Aim —
Reproduce the section that opens with the line containing "Task: Switch to Open Positions filter" and closes with the line containing "Action: coord(259,65)", including both of those lines and the requests, and increase every click coordinate in the answers by 78. Leave the pictures out of your version.

Records shown —
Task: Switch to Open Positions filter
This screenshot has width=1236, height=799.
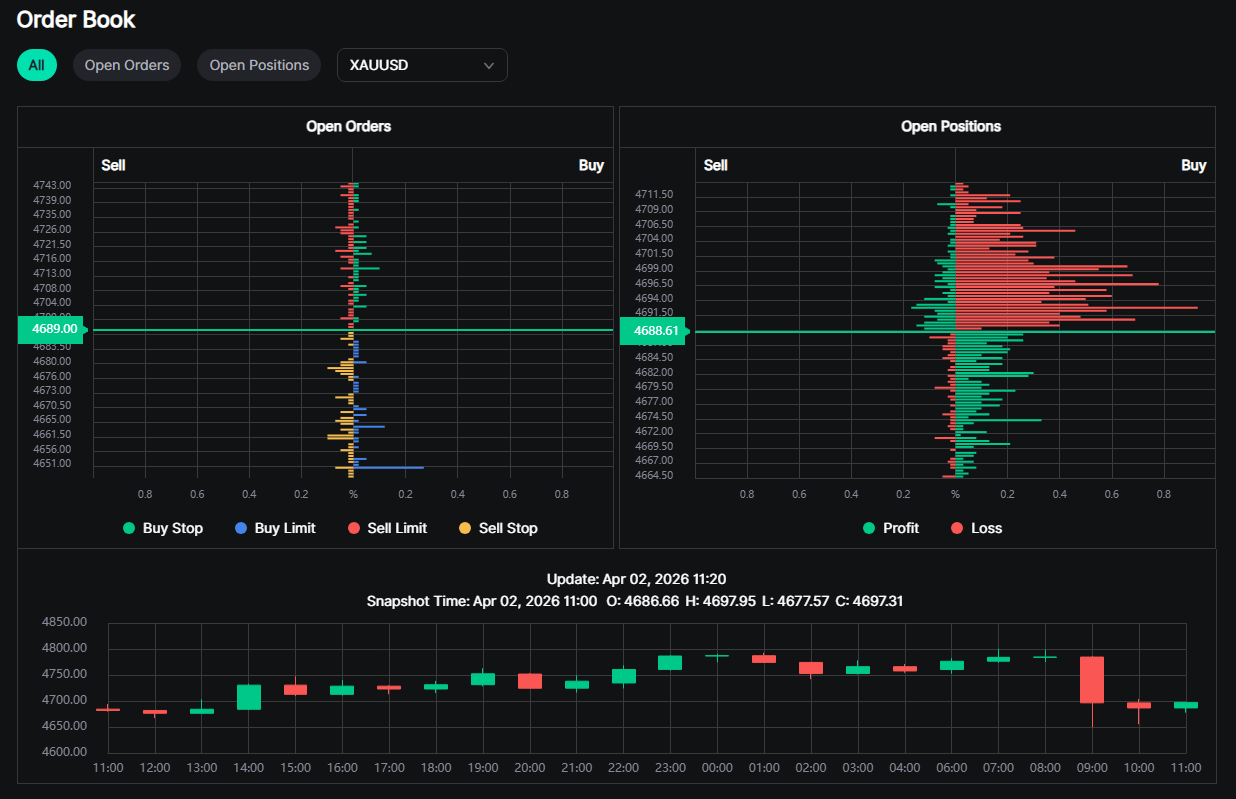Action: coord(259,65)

...

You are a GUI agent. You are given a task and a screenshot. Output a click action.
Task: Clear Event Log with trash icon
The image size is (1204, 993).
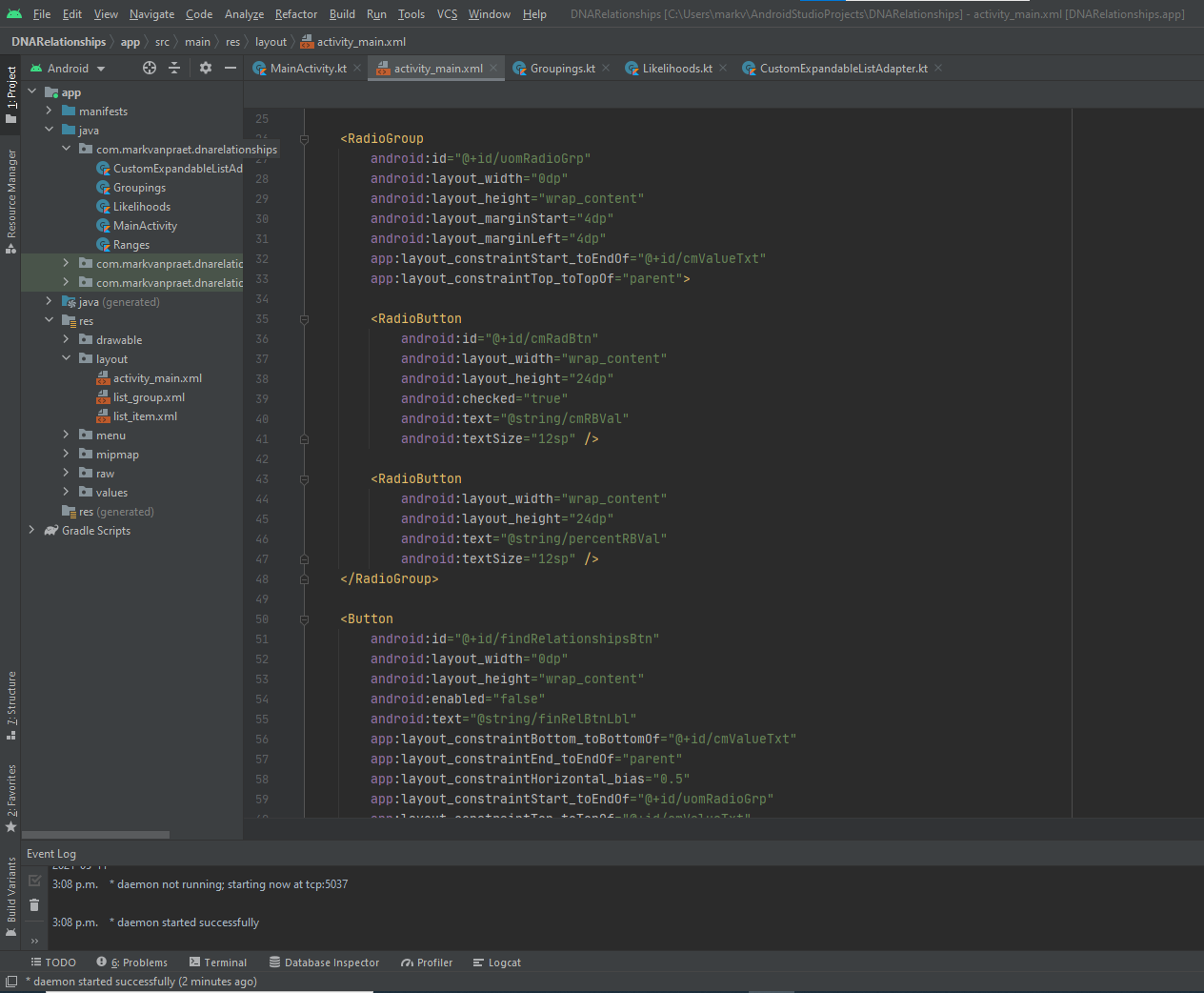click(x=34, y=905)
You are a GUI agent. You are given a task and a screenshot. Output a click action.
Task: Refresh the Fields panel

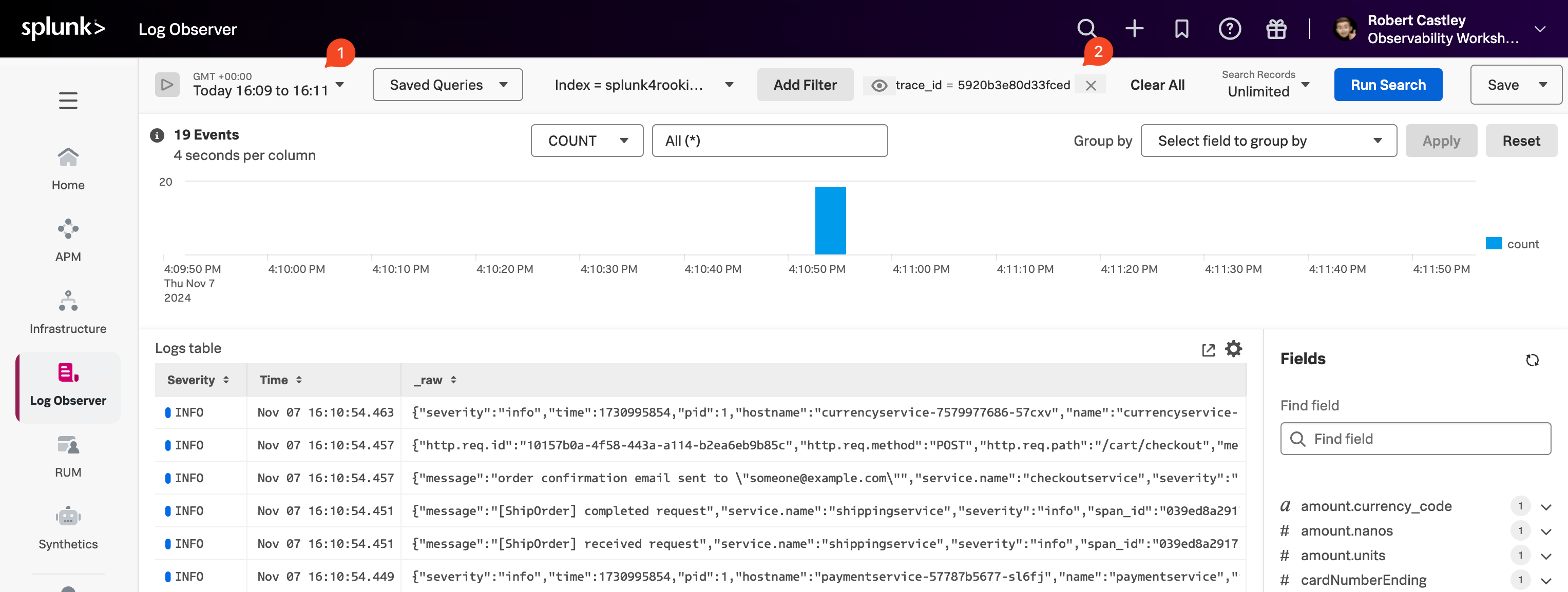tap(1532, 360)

Completed task —
Task: Switch to Open Positions filter
This screenshot has width=1236, height=799.
Action: coord(337,143)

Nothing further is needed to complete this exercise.